Gelsenkirchen. . Friederike Tanzeglock ist Geschäftsführerin und Dietlinde Stüben-Endres ist Obermeisterin im Kfz-Innungsbereich Vest mit Sitz in Recklinghausen. Dass sie eine Frau sei, habe nie jemanden gestört, sagt Tanzeglock.

Das Auto ist des Deutschen liebstes Kind. Kaum eine Branche, die mehr vor Testosteron strotzt. Doch im Kfz-Innungsbereich Vest mit Sitz in Recklinghausen haben zwei Frauen aus Gelsenkirchen das Sagen: Friederike Tanzeglock als Geschäftsführerin und Dietlinde Stüben-Endres als Obermeisterin.

Friederike Tanzeglock ist Volljuristin, arbeitete 13 Jahre als Rechtsanwältin in Bo­chum. Eines Tages war es ihr zu viel: „Ich war das ständige Streiten und das Leid anderer zu sehen leid.“ Über ihren Lebensgefährten, einen Karosseriebaumeister, kam sie zur Innung, ist dort für die Verwaltung und die Schiedsstelle zuständig; zudem vertritt sie 254 Mitgliedsbetriebe in erster Instanz vor Gericht.

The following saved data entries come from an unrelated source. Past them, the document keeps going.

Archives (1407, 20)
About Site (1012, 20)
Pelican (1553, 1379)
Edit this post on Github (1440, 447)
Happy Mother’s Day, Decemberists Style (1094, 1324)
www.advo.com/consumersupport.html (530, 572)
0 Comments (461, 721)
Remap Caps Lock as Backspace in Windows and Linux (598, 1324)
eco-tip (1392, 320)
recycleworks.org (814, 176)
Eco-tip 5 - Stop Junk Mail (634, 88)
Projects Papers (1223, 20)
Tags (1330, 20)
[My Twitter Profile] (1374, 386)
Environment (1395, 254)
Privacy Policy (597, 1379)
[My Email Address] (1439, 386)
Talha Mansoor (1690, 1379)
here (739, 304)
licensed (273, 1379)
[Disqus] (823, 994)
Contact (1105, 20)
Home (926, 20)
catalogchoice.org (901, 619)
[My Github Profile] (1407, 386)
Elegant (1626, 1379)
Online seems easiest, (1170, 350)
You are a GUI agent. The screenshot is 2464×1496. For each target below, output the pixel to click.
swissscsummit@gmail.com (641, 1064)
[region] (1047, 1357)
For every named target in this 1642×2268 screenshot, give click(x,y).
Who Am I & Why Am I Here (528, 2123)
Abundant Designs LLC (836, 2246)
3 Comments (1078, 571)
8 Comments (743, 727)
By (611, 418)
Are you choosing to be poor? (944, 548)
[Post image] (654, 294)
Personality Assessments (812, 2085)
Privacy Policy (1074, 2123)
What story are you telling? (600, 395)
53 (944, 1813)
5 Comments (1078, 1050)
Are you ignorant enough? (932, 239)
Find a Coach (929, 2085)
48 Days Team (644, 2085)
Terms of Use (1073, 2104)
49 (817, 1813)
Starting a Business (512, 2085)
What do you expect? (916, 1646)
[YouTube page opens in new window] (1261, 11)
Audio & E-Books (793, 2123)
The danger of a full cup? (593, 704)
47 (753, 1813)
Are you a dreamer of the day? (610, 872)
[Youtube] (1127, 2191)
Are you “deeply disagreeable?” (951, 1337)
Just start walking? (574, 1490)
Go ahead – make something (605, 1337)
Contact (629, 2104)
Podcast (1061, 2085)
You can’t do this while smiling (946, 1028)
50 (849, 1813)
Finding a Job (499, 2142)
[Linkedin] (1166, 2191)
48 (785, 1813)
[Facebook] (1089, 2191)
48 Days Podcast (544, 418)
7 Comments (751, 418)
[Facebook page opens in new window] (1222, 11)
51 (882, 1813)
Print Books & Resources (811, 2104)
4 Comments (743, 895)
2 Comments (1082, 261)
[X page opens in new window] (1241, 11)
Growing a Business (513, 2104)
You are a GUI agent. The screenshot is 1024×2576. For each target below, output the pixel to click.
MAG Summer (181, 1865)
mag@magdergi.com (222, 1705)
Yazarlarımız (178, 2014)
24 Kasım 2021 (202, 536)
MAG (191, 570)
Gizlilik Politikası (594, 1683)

Nur in komplizierten Fällen Rücksprache mit Kfz-Meistern

Dass sie eine Frau ist, hat niemanden je gestört. „Wohl eher, dass ich Juristin bin“, meint die 44-Jährige. Technische Vorgänge einem vermeintlichen Paragraphenreiter zu erklären und ihm auch noch Entscheidungen zu überlassen, legte manchem Meister anfangs die Stirn in Falten. „Die Kollegen können es aber so erklären, dass sogar ein Jurist es versteht“, sagt die leidenschaftliche Cabrio-Fahrerin. In den vergangenen anderthalb Jahren im Amt ist sie zur Auto-Expertin geworden, wirbelt mit Fachausdrücken um sich und hält nur in komplizierten Fällen Rücksprache mit den Kfz-Meistern.

"So 'ne doofe Frau"

Auf der Feministinnen-Welle reitet sie seit der Schulzeit nicht mehr, stört sich in der Satzung nicht an männlichen Anreden, wohl aber an Formulierungen in Einladungen: „Ich werde häufig gebeten, im dunklen Anzug zu erscheinen. Das mache ich auch.“ Tanzeglock nimmt es mit Humor. Wie einmal, als ein Kunde wutschnaubend ihre Mitarbeiterin drängte, endlich mit dem Chef reden zu können. „Der war wohl unzufrieden, dass er wieder das Gleiche in grün fand: so ‘ne doofe Frau.“ Dabei ist sicher: Die Wurst lässt sich die Gelsenkirchenerin nicht vom Brot nehmen.

Eine Eigenschaft, die sie mit ihrer ehrenamtlich arbeitenden Kollegin Dietlinde Stüben-Endres teilt. Nach dem Wirtschaftsstudium machte die Obermeisterin Ende der 70er Jahre als eine der ersten Frauen ihre Erfahrungen in der Männerwelt. Als Marketingspezialistin fing sie beim Stahlproduzenten Hoesch an. „Bei den Besprechungen wurden um 9 Uhr Kaffee und Cognac gereicht. Den hab’ ich runtergekippt, ab da war ich akzeptiert.“ Auf Stahl folgten Bagger. Bei Orenstein & Coppel war sie beschäftigt. „Doch ich wollte das, was ich erarbeite und entscheide, selbst umsetzen“, erinnert sie sich.

"Mit Benzin getauft"

Der Vater war Autohändler, folglich war Dietlinde Stüben-Enders „mit Benzin getauft“. 1984 eröffnete sie ihr erstes Autohaus. „Ich war gewohnt, durch Leistung zu überzeugen und mich durchzusetzen. Die Menschen erfassen schnell, ob sie unsicher werden oder nicht das Fachwissen haben.“ Das Geschlecht spielt keine Rolle. Ihr Erfolg unterstreicht ihre These, heute führt sie drei Autohäuser. Und noch eines haben die Damen gemeinsam, sie wurden 2009 von den Betrieben trotz männlicher Mitbewerber auserwählt.